1. build_hal gains a sim_env_yaml parameter — openral_hal/resolver.py

def build_hal(
    description: RobotDescription,
    *,
    mode: Literal["sim", "real"],
    transport: dict[str, object] | None = None,
    sim_env_yaml: str | None = None,
) -> HAL

mode="sim" + sim_env_yaml set → calls build_sim_env_from_yaml(sim_env_yaml, robot_id_fallback=description.name), wraps the result in SimAttachedHAL(env, description, env_reset_seed=seed), and returns it. The bare-twin / hal.sim class is bypassed entirely — the scene owns physics and pixels. mode="real" + sim_env_yamlROSConfigError (a real-hardware HAL never attaches a sim scene). The HAL type is still decided in one place (ADR-0031 seam preserved).

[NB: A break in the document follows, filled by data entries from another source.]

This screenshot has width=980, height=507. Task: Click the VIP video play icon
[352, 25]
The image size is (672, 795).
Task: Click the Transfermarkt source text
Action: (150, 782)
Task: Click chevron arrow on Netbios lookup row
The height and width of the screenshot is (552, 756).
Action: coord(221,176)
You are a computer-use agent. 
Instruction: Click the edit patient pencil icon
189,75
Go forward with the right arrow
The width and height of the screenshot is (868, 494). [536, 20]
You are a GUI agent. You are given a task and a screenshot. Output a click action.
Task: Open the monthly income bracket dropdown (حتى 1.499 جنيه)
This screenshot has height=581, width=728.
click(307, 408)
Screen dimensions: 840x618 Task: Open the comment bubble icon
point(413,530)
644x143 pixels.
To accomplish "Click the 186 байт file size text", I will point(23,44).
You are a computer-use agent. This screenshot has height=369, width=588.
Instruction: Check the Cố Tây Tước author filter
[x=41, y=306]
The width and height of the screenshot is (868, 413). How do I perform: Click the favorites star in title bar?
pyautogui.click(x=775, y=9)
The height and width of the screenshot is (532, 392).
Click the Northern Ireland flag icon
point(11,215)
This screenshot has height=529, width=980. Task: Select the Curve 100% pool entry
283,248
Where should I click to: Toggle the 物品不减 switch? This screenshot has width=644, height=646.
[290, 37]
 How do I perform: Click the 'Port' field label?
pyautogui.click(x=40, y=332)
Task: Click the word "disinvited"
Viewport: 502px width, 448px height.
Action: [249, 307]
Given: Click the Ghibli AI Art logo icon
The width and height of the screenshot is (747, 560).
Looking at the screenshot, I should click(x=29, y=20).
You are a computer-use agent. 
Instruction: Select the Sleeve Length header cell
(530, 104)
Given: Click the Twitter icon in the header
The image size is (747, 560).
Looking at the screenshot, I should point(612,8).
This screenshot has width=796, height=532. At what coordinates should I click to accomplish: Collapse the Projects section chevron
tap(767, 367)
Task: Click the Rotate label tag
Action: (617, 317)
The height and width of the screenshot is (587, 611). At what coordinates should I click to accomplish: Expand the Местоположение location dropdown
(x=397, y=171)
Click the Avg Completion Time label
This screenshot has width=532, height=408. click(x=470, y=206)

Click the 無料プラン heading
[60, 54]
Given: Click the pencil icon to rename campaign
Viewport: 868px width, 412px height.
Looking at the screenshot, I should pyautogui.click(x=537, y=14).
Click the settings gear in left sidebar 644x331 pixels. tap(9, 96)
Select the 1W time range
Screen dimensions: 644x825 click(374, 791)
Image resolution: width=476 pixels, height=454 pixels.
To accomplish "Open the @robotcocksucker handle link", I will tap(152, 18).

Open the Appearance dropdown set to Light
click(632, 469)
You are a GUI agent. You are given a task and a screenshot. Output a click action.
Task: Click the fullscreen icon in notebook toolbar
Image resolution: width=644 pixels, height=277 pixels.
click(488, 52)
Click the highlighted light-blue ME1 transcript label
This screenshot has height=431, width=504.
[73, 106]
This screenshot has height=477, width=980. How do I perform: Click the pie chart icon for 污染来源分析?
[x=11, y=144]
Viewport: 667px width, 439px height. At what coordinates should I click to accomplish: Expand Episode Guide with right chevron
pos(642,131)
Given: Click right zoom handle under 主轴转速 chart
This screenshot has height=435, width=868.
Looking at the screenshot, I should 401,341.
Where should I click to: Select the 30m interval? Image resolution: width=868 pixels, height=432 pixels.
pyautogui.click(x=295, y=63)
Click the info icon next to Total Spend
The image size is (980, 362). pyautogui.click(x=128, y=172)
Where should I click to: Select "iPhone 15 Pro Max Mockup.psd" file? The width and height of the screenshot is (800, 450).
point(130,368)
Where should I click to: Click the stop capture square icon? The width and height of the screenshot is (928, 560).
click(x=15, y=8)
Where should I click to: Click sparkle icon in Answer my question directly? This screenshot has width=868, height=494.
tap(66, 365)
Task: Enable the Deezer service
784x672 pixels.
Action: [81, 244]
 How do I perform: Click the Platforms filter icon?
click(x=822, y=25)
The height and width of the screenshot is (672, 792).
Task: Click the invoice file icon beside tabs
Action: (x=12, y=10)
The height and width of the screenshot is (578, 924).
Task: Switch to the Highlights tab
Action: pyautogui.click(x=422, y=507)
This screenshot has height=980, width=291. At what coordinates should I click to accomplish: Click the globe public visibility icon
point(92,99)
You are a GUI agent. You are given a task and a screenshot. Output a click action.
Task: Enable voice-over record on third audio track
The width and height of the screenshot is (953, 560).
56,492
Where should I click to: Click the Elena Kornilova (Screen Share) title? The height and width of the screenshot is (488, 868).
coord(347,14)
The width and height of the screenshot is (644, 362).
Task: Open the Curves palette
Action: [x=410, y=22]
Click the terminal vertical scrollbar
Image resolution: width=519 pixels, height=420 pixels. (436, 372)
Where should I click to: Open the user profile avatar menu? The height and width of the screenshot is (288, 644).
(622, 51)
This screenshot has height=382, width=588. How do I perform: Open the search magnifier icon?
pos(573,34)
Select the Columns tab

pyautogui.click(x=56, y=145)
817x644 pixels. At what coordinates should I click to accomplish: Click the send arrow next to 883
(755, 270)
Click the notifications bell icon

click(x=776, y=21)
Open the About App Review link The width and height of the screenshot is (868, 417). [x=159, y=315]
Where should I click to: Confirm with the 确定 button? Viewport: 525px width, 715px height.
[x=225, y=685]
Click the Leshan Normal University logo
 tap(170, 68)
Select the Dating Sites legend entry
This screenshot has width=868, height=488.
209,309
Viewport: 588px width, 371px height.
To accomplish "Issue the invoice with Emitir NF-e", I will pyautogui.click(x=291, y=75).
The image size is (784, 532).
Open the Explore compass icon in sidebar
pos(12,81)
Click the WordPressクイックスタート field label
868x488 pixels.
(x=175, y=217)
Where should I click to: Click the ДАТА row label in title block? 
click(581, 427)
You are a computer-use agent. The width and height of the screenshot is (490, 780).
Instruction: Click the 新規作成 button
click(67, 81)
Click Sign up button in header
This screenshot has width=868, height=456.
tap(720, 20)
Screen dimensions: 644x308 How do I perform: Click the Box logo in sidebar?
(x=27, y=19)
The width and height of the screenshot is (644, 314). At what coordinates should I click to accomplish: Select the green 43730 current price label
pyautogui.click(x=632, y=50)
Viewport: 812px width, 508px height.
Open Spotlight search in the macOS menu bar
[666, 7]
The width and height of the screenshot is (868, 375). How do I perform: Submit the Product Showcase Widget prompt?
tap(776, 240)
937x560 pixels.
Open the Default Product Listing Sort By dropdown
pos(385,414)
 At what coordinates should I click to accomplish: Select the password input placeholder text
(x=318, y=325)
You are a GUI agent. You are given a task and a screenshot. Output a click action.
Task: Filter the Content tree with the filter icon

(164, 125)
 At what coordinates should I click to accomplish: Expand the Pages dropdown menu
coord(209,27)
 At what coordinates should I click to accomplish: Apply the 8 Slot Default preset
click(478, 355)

2. Shared SimSensorBridgeopenral_hal/sim_sensor_bridge.py

A stateful helper (rclpy imported lazily) that owns all manifest-gated sim sensor publishers and the viewer:

class SimSensorBridge:
    def __init__(
        self,
        node: Any,
        hal: Any,
        description: RobotDescription,
        *,
        viewer_enabled: bool = True,
        camera_rate_hz: float = 10.0,
        viewer_sync_rate_hz: float = 30.0,
    ) -> None: ...
    def setup(self) -> None     # called from on_activate_post_subs
    def teardown(self) -> None  # called from on_deactivate / on_cleanup

setup() wires two streams, each gated on manifest + HAL capability:

Stream Topic Gate Producer
RGB /openral/cameras/<n>/image hasattr(hal,"read_images") + RGB SensorSpec in manifest _publish_images
Viewer viewer_enabled + mujoco_handles() not None mujoco.viewer.launch_passive; headless → warn + continue

Phase 2 (ADR-0034 §Safety posture) adds /scan + depth PointCloud2 streams.

3. _ManifestHALLifecycleNode adopts the bridge — openral_hal/lifecycle.py

The node declares sim_env_yaml (default ""), viewer_enabled (default True), and camera_publish_rate_hz (default 10.0) ROS parameters. _create_hal passes sim_env_yaml to build_hal. on_activate_post_subs calls SimSensorBridge.setup(); the deactivate and cleanup hooks call teardown(). Every manifest-driven arm gains scene + cameras + viewer under deploy sim with zero per-package wiring (honoring ADR-0029).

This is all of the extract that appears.